Indonesia semakin menunjukkan posisinya sebagai kekuatan strategis kawasan dalam sektor pangan dan energi. Presiden Prabowo Subianto menerima telepon dari Perdana Menteri Australia, Anthony Albanese, pada 21 April 2026 terkait kerja sama ekspor pupuk urea Indonesia ke Australia.
Dalam komunikasi tersebut, PM Albanese menyampaikan apresiasi atas persetujuan Indonesia untuk mengekspor 250.000 ton pupuk urea pada tahap pertama guna membantu memenuhi kebutuhan pertanian Australia.
“Saya berterima kasih kepada Presiden Prabowo yang membantu mengamankan pupuk tambahan bagi Australia,” ujar Albanese dalam pernyataannya.
Kerja sama tersebut dinilai menjadi bukti meningkatnya peran Indonesia dalam menjaga stabilitas pangan regional di tengah ketidakpastian geopolitik global dan krisis rantai pasok dunia.
Pemerintah Indonesia menegaskan bahwa ekspor pupuk tidak hanya ditujukan ke Australia. Sejumlah negara lain seperti India, Filipina, Thailand, dan Brasil juga masuk dalam rencana ekspor dengan total komitmen sekitar 1 juta ton.
Meski demikian, pemerintah memastikan kebijakan ekspor dilakukan secara terukur dengan tetap memprioritaskan kebutuhan petani dalam negeri.
Berdasarkan data Kementerian Pertanian, produksi urea nasional mencapai 7,8 juta ton, sementara kebutuhan domestik berada di kisaran 6,3 juta ton. Kondisi tersebut memungkinkan Indonesia menjaga ketahanan pangan nasional sekaligus memperluas pengaruh ekonomi di kawasan internasional.
Sebelumnya, Wakil Menteri Pertanian juga menerima kunjungan Duta Besar Australia untuk Indonesia guna membahas permintaan pembelian pupuk urea oleh Australia.
Australia sendiri selama ini sangat bergantung pada pasokan pupuk dari Tiongkok. Namun memburuknya hubungan diplomatik Canberra-Beijing serta kebijakan pembatasan ekspor urea oleh Tiongkok membuat Australia mulai mencari mitra baru yang lebih stabil dan terpercaya.
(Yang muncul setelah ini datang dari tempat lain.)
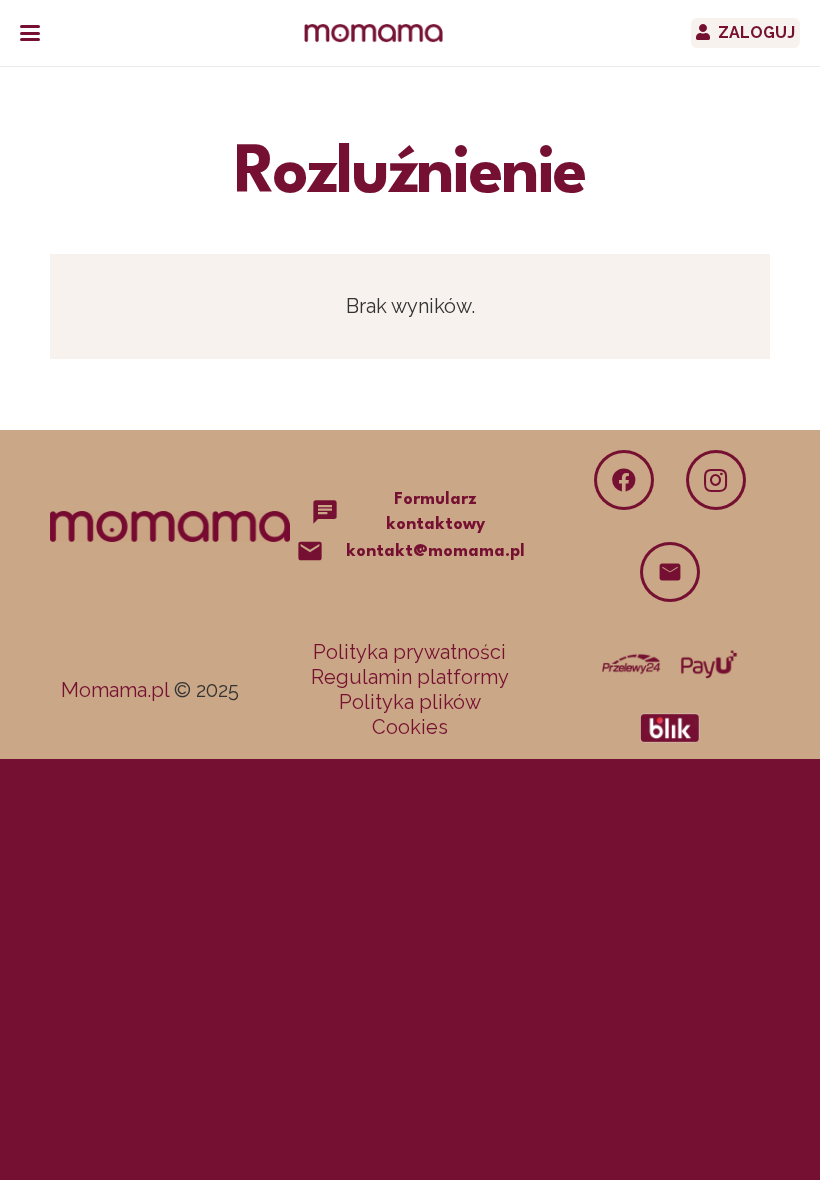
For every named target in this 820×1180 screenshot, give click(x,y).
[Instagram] (716, 480)
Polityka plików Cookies (410, 714)
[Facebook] (624, 480)
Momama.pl (115, 690)
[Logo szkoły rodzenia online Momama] (373, 33)
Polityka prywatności (409, 652)
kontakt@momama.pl (435, 551)
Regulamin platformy (410, 677)
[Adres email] (670, 572)
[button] (30, 33)
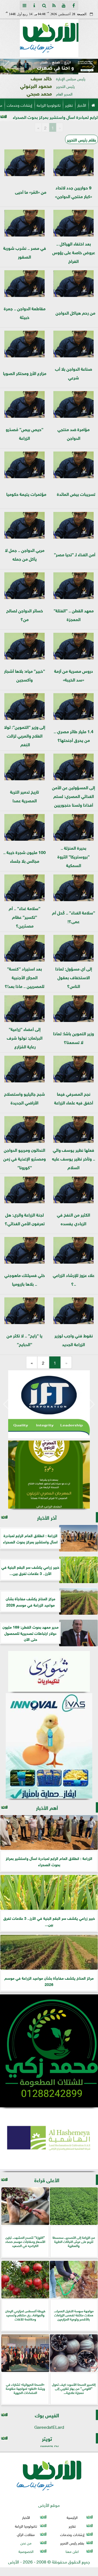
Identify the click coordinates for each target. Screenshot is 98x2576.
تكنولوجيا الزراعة (48, 104)
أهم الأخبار (47, 1807)
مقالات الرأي (26, 2534)
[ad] (49, 66)
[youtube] (63, 5)
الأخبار (81, 104)
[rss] (54, 5)
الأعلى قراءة (46, 2179)
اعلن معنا (72, 2551)
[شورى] (49, 1671)
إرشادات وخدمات (19, 104)
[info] (34, 5)
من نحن (26, 2543)
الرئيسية (72, 2517)
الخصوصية (26, 2551)
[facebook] (73, 5)
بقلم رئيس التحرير (81, 139)
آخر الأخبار (47, 1517)
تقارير (69, 104)
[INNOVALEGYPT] (49, 1746)
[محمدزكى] (49, 2050)
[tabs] (24, 5)
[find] (44, 5)
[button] (6, 67)
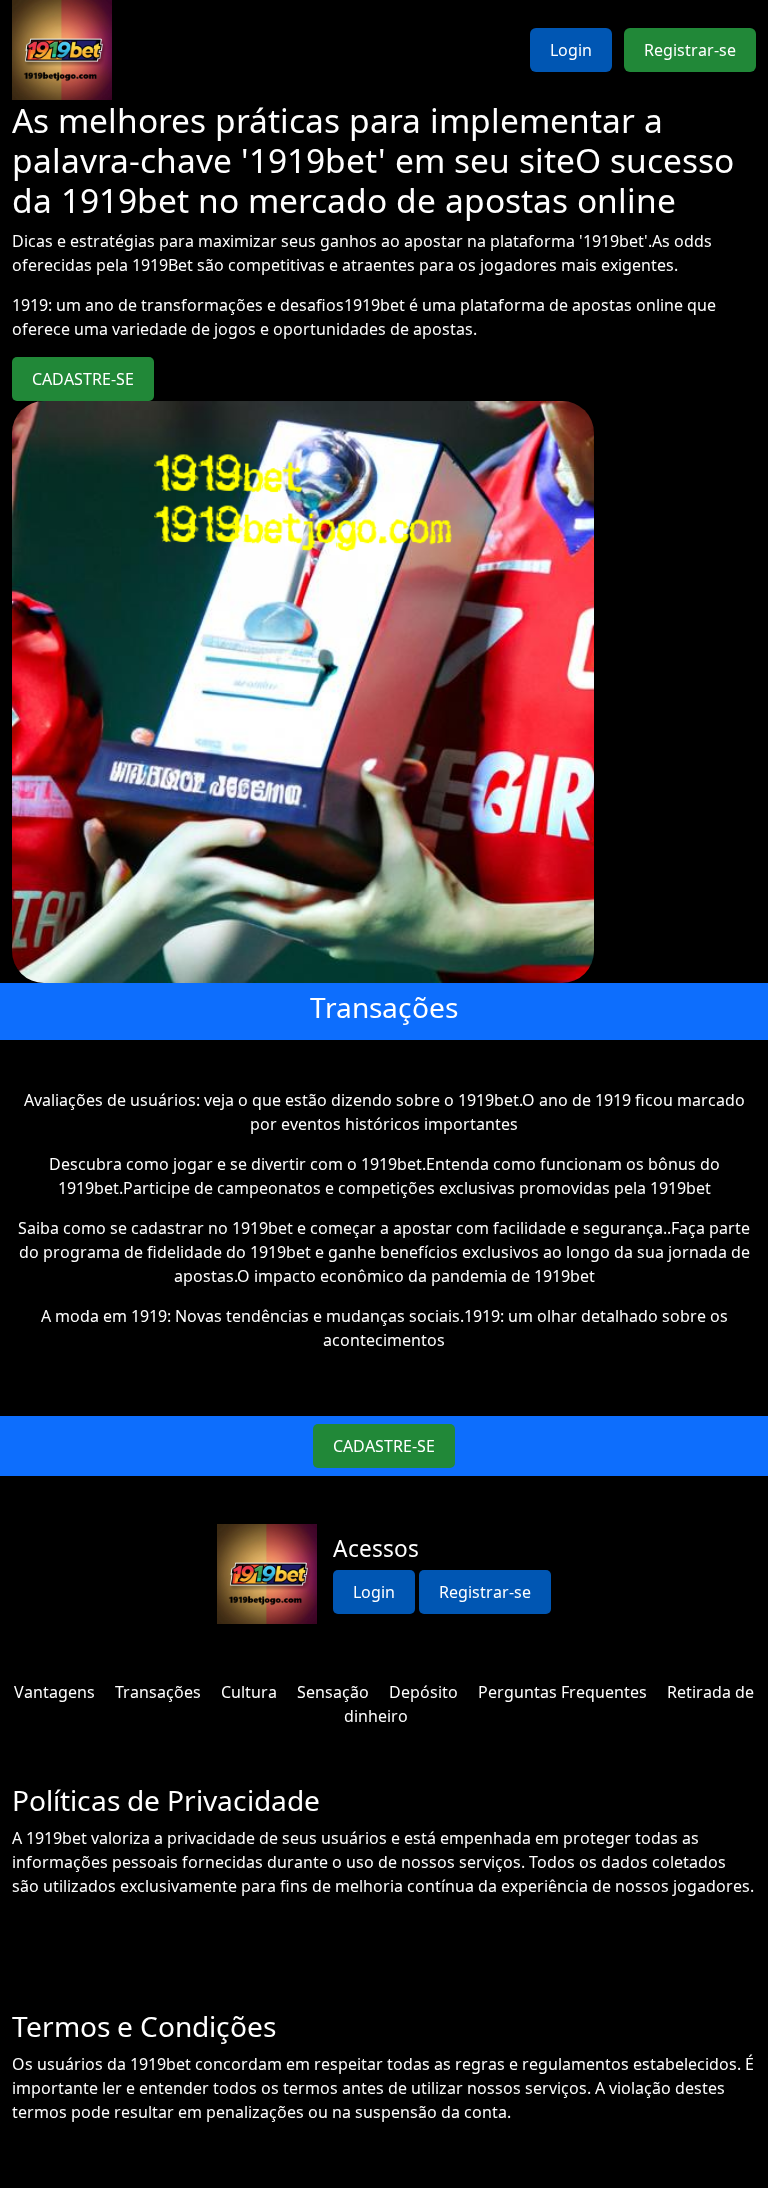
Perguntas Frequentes (562, 1692)
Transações (158, 1692)
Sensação (333, 1692)
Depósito (423, 1692)
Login (571, 50)
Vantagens (54, 1692)
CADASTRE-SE (83, 379)
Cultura (249, 1692)
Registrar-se (690, 50)
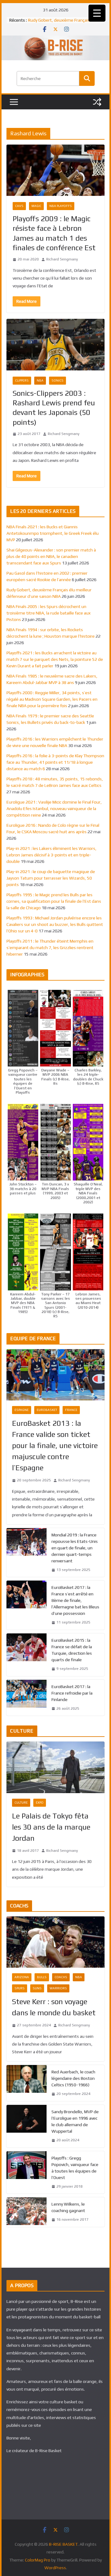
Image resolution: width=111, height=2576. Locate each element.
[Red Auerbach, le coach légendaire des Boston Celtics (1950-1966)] (26, 2083)
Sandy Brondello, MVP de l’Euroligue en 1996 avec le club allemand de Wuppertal (75, 2121)
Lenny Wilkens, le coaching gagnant (68, 2207)
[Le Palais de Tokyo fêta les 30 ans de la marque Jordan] (55, 1767)
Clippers (22, 380)
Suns (37, 1988)
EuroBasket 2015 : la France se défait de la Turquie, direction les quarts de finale (71, 1650)
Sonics (57, 380)
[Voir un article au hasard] (97, 102)
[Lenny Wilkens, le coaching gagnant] (26, 2212)
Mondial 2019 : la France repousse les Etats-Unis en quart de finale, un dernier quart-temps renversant (74, 1547)
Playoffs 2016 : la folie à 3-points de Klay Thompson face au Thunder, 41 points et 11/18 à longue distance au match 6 (55, 762)
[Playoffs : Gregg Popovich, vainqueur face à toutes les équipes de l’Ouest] (26, 2172)
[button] (22, 1042)
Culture (21, 1802)
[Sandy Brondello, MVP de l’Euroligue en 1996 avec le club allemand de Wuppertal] (26, 2126)
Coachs (61, 1977)
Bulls (42, 1977)
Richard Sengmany (62, 259)
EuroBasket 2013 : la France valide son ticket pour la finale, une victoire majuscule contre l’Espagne (55, 1445)
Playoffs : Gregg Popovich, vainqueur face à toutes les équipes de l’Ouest (74, 2168)
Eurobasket (47, 1410)
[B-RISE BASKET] (55, 40)
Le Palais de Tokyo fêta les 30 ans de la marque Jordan (51, 1827)
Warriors (58, 1988)
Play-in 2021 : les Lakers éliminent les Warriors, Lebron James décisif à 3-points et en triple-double (51, 855)
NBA (40, 380)
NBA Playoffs (60, 206)
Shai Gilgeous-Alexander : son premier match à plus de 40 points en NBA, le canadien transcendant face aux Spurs (51, 556)
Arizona (21, 1977)
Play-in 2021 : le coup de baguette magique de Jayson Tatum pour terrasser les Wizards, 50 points (50, 878)
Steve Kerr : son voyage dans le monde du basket (54, 2007)
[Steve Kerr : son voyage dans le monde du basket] (55, 1942)
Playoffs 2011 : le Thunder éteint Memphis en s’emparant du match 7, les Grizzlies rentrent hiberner (49, 947)
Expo (39, 1802)
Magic (36, 206)
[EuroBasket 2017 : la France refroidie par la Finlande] (26, 1698)
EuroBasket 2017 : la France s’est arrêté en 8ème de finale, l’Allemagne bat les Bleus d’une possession (75, 1600)
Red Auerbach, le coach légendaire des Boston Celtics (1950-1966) (73, 2078)
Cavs (19, 206)
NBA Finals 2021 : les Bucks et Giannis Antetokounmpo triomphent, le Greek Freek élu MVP (52, 533)
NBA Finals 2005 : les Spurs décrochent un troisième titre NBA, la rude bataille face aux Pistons (48, 613)
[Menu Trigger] (96, 13)
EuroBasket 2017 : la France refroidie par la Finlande (71, 1693)
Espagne (21, 1410)
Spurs (19, 1988)
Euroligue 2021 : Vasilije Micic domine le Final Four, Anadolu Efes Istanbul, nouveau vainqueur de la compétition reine (54, 808)
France (71, 1410)
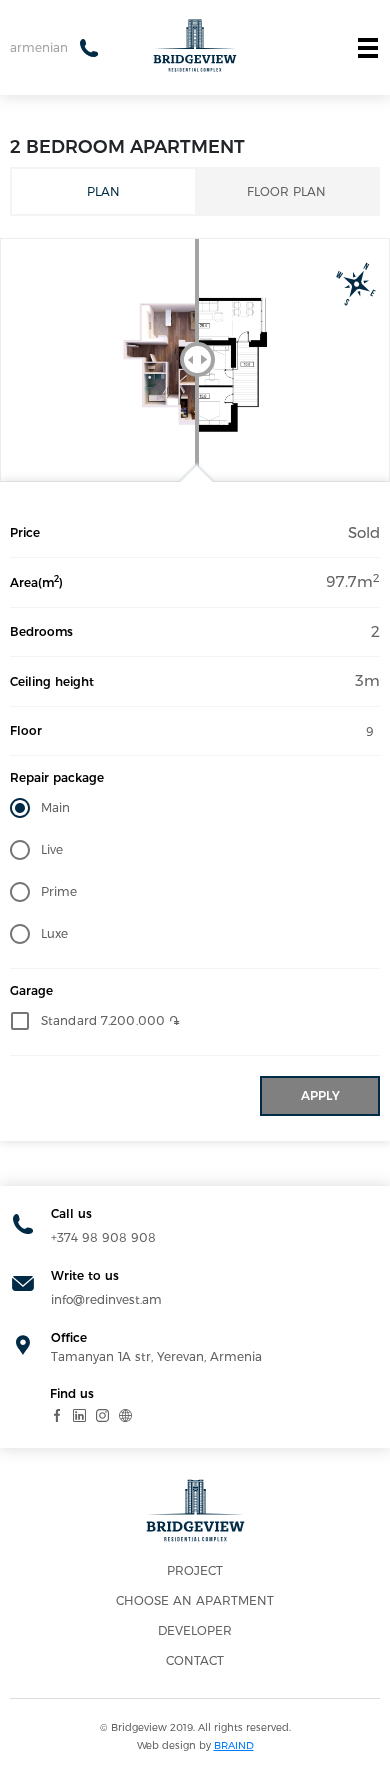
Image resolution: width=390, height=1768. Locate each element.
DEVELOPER (195, 1630)
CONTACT (195, 1660)
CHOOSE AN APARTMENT (195, 1600)
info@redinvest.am (106, 1299)
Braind (234, 1745)
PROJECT (195, 1570)
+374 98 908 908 (103, 1237)
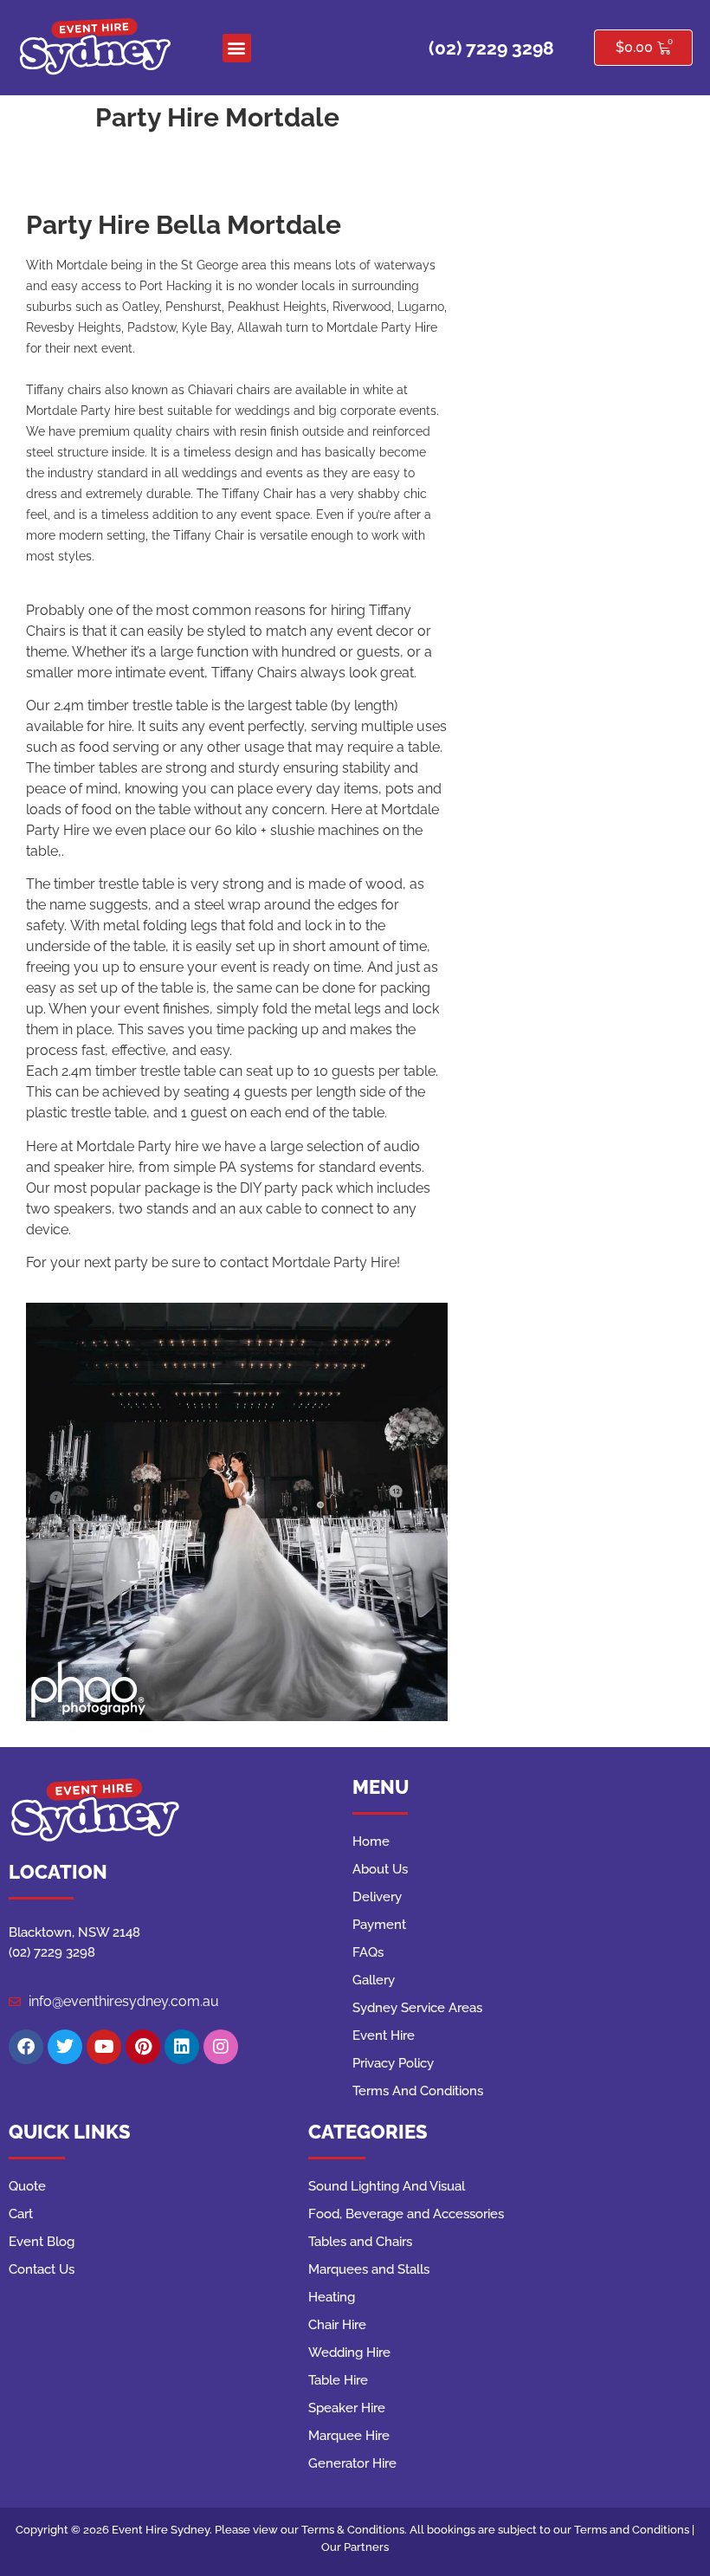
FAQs (368, 1952)
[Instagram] (220, 2046)
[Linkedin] (182, 2046)
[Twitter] (65, 2046)
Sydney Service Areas (417, 2008)
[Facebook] (26, 2046)
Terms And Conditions (417, 2091)
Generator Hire (352, 2463)
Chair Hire (337, 2325)
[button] (237, 48)
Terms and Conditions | (634, 2529)
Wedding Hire (349, 2352)
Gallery (373, 1980)
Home (371, 1841)
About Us (380, 1869)
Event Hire (383, 2035)
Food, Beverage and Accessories (406, 2214)
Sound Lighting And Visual (386, 2186)
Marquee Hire (349, 2435)
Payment (379, 1924)
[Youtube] (104, 2046)
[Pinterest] (143, 2046)
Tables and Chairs (360, 2241)
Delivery (377, 1897)
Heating (331, 2297)
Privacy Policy (393, 2063)
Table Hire (338, 2380)
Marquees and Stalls (368, 2269)
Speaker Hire (346, 2408)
Dalam situasi tersebut, Indonesia dinilai menjadi alternatif strategis karena memiliki kapasitas produksi besar dan lokasi geografis yang lebih dekat sehingga biaya logistik lebih efisien.
Media The Australian bahkan menyebut langkah Indonesia sebagai bentuk solidaritas antarnegara tetangga di tengah meningkatnya proteksionisme global.
Kebijakan ini sekaligus memperlihatkan bahwa Indonesia tidak hanya fokus membangun ketahanan pangan domestik, tetapi juga mulai memainkan peran penting dalam menjaga stabilitas pangan kawasan menuju visi besar Indonesia Emas 2045.